O linho (Lifium usitatissimum) é uma planta de antiquíssima cultura, que já era cultivada na velha Babilónia.
Também nas sepulturas egípcias se têm encontrado sementes de linho. Parece que os Egípcios não só aproveitavam a planta por causa das sémentes ricas em óleo, como também chegaram a descobrir a confecção de fibras e de tecidos de linho, atingindo uma grande perfeição.

Composição

O óleo de linho (Oleum lini), obtido das sementes por compressão a frio, contém os glicéridos sólidos e fluidos dos ácidos palmítico, esteárico, mirístico, araquidónico, oleico, linólico, linoleico e isolinoleico, além de cera, resina, sal e compostos proteicos; possui numerosos efeitos curativos.

Efeitos terapêuticos

O óleo gordo combinado com a mucilagem das sementes trituradas converte-as num meio de normalização intestinal.
O linho triturado actua como estimulante das paredes intestinais e pela sua influência sobre a presença no intestino de bactérias tóxicas na maioria dos seres humanos. Os processos de putrefacção e fermentação normalizam-se, o que se pode facilmente conhecer pelo desaparecimento do mau cheiro nas deposições. Esta influência sobre as bactérias intestinais nunca será demais salientada.
Mediante o considerável aumento na aplicação da quimioterapêutica moderna (sulfamidas e os mais modernos antibióticos), chega-se a uma acção tão forte e contrária à flora bacteriana normal que, depois de vários dias de medicação, a deposição das fezes mostra nas análises bacteriológicas carência absoluta de gérmens. Essa «esterilização» do Intestino é de especial importância para o organismo, pois todos sabemos que as bactérias intestinais normais estão destinadas a exercer funções biológicas que ainda desconhecemos por completo, assim como a criação de importantes vitaminas. Até agora conhecemos oito sínteses vitamínicas que se devem à actividade das bactérias intestinais.
A flora intestinal refaz-se mais rapidamente depois de um choque quimioterapêutico, mediante o consumo regulador de sementes trituradas.

Aplicações e formas de uso da semente e da farinha de linho

Numerosas experiências práticas têm demonstrado o efeito anti-espasmódico , analgésico e anti-inflamatório do
linho, especialmente na forma de grãos recém-triturados.

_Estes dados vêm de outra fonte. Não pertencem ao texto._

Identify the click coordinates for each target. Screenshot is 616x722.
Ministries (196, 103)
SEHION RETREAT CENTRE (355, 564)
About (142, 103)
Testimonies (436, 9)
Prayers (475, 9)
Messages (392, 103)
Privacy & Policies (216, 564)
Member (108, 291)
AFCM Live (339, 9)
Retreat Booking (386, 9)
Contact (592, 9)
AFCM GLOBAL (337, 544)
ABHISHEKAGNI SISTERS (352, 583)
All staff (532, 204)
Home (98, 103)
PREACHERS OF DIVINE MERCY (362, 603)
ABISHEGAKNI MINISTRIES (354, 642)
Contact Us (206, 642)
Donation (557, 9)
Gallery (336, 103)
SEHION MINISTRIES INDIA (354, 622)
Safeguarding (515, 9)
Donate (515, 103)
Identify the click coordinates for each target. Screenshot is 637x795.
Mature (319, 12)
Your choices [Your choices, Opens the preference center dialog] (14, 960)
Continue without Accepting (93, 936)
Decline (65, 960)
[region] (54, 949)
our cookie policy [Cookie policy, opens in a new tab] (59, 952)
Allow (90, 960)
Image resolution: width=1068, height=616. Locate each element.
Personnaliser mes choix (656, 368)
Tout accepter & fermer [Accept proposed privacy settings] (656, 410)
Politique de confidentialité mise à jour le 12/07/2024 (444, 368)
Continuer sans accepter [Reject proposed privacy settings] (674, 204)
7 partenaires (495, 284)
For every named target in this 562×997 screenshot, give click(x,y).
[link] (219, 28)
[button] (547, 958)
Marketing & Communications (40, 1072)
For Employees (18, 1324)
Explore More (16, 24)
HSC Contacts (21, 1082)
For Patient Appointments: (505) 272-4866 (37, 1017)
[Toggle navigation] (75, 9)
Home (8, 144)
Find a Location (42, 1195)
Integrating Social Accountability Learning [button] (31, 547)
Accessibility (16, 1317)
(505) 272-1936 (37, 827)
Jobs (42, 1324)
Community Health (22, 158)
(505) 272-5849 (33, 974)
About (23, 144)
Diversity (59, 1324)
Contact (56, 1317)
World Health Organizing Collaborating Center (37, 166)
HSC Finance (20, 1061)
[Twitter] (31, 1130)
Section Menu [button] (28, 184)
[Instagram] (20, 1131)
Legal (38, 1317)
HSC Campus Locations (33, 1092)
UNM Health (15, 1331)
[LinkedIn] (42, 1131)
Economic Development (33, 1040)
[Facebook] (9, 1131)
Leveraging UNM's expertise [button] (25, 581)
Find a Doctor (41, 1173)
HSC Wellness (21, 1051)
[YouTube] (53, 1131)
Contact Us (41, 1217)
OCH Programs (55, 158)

Em lodos os estados catarrosos e inflamações do aparelho gastrintestinal pode usar-se livremente. Colabora assim extraordinariamente na cura da gastrite, duodenite, úlcera do estômago e do duodeno. Mas se não se empregar o linho triturado absolutamente fresco, podem provocar-se irritações prejudiciais nas mucosas, visto o óleo de linho produzido pela trituração se torna depressa rançoso.
É de grande eficácia o emprego exterior do linho na forma de compressas e de cataplasmas de pasta de linhaça por causa da sua grande capacidade para absorver calor nos casos de inflamação, congestão hepática, assim como em todas as circunstâncias em que se indique o calor intenso. Dispõe-se a pasta em envolturas, apósitos ou pensos, mexendo a mistura até formar uma pasta espessa, que se aplicará imediatamente.
O linho é produto farmacêutico, isto é, entra nas existências obrigatórias das farmácias; faz parte das cervas emolientes misturadas» (Species emollientes) que contêm, em proporções iguais, folhas de malvaísco e malva, meliloto (trevo de cheiro), tília e linho.
As sementes de linho frescas podem também obter-se com facilidade nos ervanários e nas drogarias.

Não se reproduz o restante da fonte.